Exhibition

Peter Hujar, Self-Portrait Jumping, 1974 © The Peter Hujar Archive / VG Bild-Kunst, Bonn 2025
Bringing together the works of Peter Hujar and Liz Deschenes, Persistence of Vision opens an intergenerational dialogue on photography. Working in New York City between the Stonewall uprising of 1969 and the onset of the AIDS crisis in the 1980s, Peter Hujar captured a pivotal cultural moment in piercing black-and-white photographs. Alongside incisive images of animals, nature and urban ruins, he portrayed New York’s downtown avant-garde and queer communities, including figures such as Candy Darling, Susan Sontag and David Wojnarowicz.
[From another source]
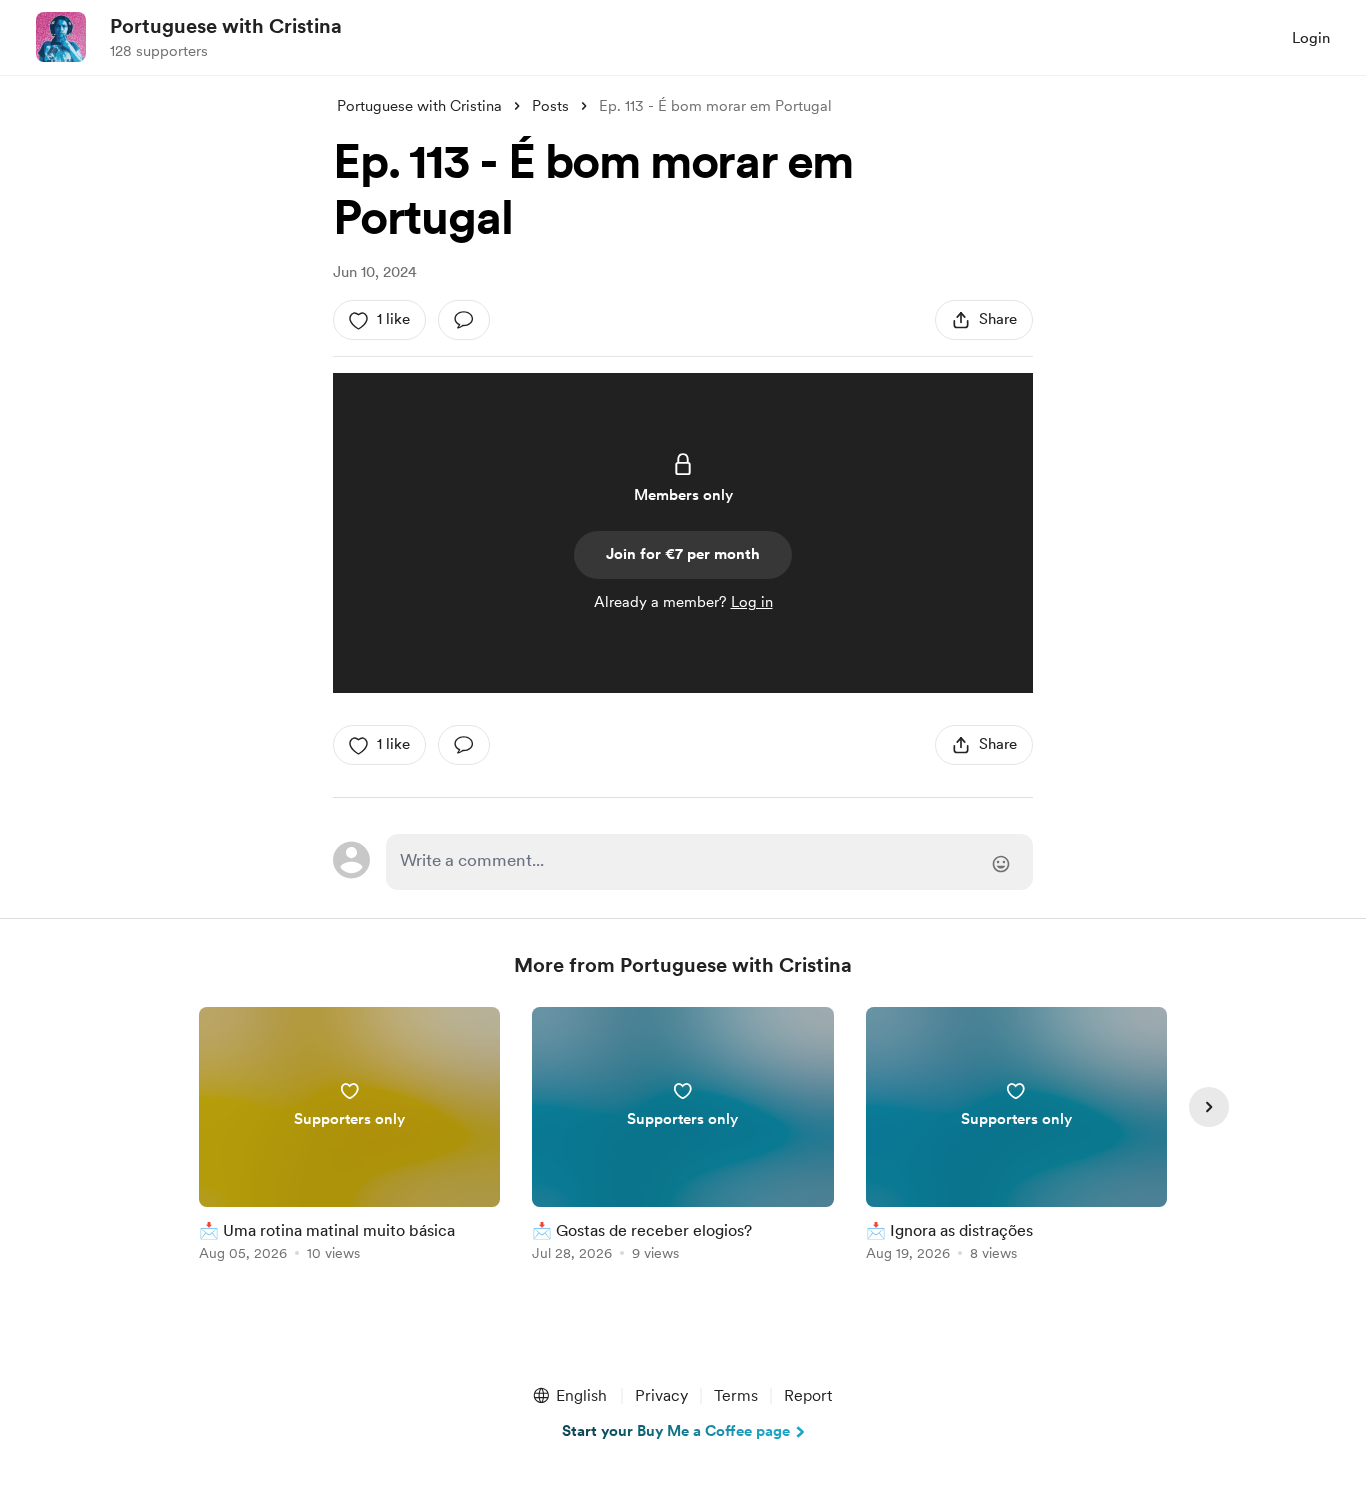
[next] (1209, 1107)
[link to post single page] (349, 1137)
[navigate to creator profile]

In the exhibition, Hujar’s photographs are interspersed with contemporary works by New York City-based artist Liz Deschenes. These interludes invite viewers to pause, slow down and consider Hujar’s work in a new light. Deschenes creates sculptures and non-representational photographic works that employ the fundamental properties of the medium – light, chemistry and time – to explore what a photograph can be. As the first major exhibition of both Hujar’s and Deschenes’ work in Berlin, Persistence of Vision proposes an expansive understanding of photography and highlights the uncompromising clarity of vision that defines both artists’ practices.
Curated by Eva Respini, Co-CEO and Curator at Large, Vancouver Art Gallery, with Monique Machicao y Priemer Ferrufino, Curatorial Fellow Exhibitions, Gropius Bau
In partnership with Gropius Bau, the Bundeskunsthalle in Bonn presents Peter Hujar. Eyes Open in the Dark from 27 February to 23 August 2026.